A new study in the journal Astrophysical Journal Letters estimates that it is only about 240 years old – a veritable newborn by cosmic standards.
When a massive star becomes supernova then it explodes and then a neutron star is born. After Blackhole, Neutron star is the second densest object in the universe. Neutron stars are so dense that a teaspoon of it would weigh 4 billion tons on Earth.
The mass of this newly discovered baby neutron names as Swift J1818.0-1607 is twice the mass of our sun and volume one trillion times smaller.
Swift J1818.0-1607 belongs to a special class of objects called magnetars because it exists with a magnetic field up to 1,000 times stronger than a typical neutron star and about 100 million times stronger than the most powerful magnets made by humans.
“This object is showing us an earlier time in a magnetar’s life than we’ve ever seen before, very shortly after its formation,” said Nanda Rea, a researcher at the Institute of Space Sciences in Barcelona and principal investigator on the observation campaigns by XMM Newton and NuSTAR (short for Nuclear Spectroscopic Telescope Array).
Swift J1818.0-1607 is only about 16,000 light-years away from us located in the constellation Sagittarius.
As light takes time to travel these cosmic distances, we are seeing the light that the neutron star emitted about 16,000 years ago, when it was about 240 years old.
Among 3000 known neutron stars, scientists have identified just 31 confirmed magnetars – including this newest entry. Because their physical properties can’t be re-created on Earth, neutron stars (including magnetars) are natural laboratories for testing our understanding of the physical world.
“Maybe if we understand the formation story of these objects, we’ll understand why there is such a huge difference between the number of magnetars we’ve found and the total number of known neutron stars,” Rea said.
Many scientific models suggest that the physical properties and behaviors of magnetars change as they age and that magnetars may be most active when they are younger. So finding a younger sample close by like this will help refine those models.

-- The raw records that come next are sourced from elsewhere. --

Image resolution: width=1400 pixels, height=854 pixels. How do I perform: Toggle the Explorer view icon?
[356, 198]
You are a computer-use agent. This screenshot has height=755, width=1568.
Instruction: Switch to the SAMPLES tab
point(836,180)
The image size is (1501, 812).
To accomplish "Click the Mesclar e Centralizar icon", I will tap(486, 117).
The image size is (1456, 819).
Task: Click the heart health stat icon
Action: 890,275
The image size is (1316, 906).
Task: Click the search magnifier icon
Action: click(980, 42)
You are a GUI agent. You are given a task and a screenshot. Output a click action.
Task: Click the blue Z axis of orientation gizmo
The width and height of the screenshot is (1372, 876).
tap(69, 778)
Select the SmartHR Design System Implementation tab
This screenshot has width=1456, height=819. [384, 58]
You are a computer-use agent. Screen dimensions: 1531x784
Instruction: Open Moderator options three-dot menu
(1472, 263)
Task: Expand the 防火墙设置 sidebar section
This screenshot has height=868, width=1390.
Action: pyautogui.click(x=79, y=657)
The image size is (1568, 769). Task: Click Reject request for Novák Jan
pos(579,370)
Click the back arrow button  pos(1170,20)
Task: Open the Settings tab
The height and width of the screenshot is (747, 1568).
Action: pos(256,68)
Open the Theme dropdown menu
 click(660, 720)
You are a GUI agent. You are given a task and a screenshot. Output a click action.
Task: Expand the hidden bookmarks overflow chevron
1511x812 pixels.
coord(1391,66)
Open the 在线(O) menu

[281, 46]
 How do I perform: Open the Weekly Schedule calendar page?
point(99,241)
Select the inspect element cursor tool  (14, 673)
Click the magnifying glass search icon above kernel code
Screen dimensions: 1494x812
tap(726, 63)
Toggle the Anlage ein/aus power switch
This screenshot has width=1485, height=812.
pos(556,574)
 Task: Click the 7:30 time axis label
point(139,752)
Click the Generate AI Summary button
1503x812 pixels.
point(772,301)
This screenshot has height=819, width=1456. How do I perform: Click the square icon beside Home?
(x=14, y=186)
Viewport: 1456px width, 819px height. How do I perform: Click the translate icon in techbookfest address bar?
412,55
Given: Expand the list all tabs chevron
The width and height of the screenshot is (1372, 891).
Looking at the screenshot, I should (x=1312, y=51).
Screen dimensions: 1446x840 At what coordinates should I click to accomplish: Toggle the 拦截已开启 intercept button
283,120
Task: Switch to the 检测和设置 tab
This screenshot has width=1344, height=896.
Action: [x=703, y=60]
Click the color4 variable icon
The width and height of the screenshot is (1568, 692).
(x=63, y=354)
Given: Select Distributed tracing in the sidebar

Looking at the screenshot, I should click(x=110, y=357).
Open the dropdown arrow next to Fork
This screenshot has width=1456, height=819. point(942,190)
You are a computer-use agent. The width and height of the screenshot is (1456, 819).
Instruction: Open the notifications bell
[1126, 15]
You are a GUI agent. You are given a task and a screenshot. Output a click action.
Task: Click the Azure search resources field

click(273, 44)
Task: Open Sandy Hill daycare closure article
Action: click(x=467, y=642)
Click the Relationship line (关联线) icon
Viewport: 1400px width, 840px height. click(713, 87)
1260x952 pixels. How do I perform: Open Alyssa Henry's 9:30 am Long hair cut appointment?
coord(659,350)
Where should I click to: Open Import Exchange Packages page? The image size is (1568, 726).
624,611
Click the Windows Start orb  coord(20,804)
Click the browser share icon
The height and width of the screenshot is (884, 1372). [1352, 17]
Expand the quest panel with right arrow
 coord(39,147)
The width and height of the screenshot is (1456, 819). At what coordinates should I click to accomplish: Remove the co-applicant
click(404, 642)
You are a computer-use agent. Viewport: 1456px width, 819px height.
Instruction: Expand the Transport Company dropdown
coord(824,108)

Though neutron stars are only about 10 to 20 miles (15 to 30 kilometers) wide, they can emit huge bursts of light on par with those of much larger objects.
Magnetars in particular have been linked to powerful eruptions bright enough to be seen clear across the universe. Considering the extreme physical characteristics of magnetars, scientists think there are multiple ways that they can generate such huge amounts of energy.
Swift J1818.0-1607 was spotted when it began outbursting, its X-ray emission becomes 10 times brighter than normal.
Despite X-rays, magnetars also emit the highest-energy form of light Gamma rays to the lowest energy form radio waves.
“What’s amazing about [magnetars] is they’re quite diverse as a population,” said Victoria Kaspi, director of the McGill Space Institute at McGill University in Montreal and a former member of the NuSTAR team, who was not involved with the study. “Each time you find one it’s telling you a different story. They’re very strange and very rare, and I don’t think we’ve seen the full range of possibilities.”
The new study was led by Paolo Esposito with the School for Advanced Studies (IUSS) in Pavia, Italy.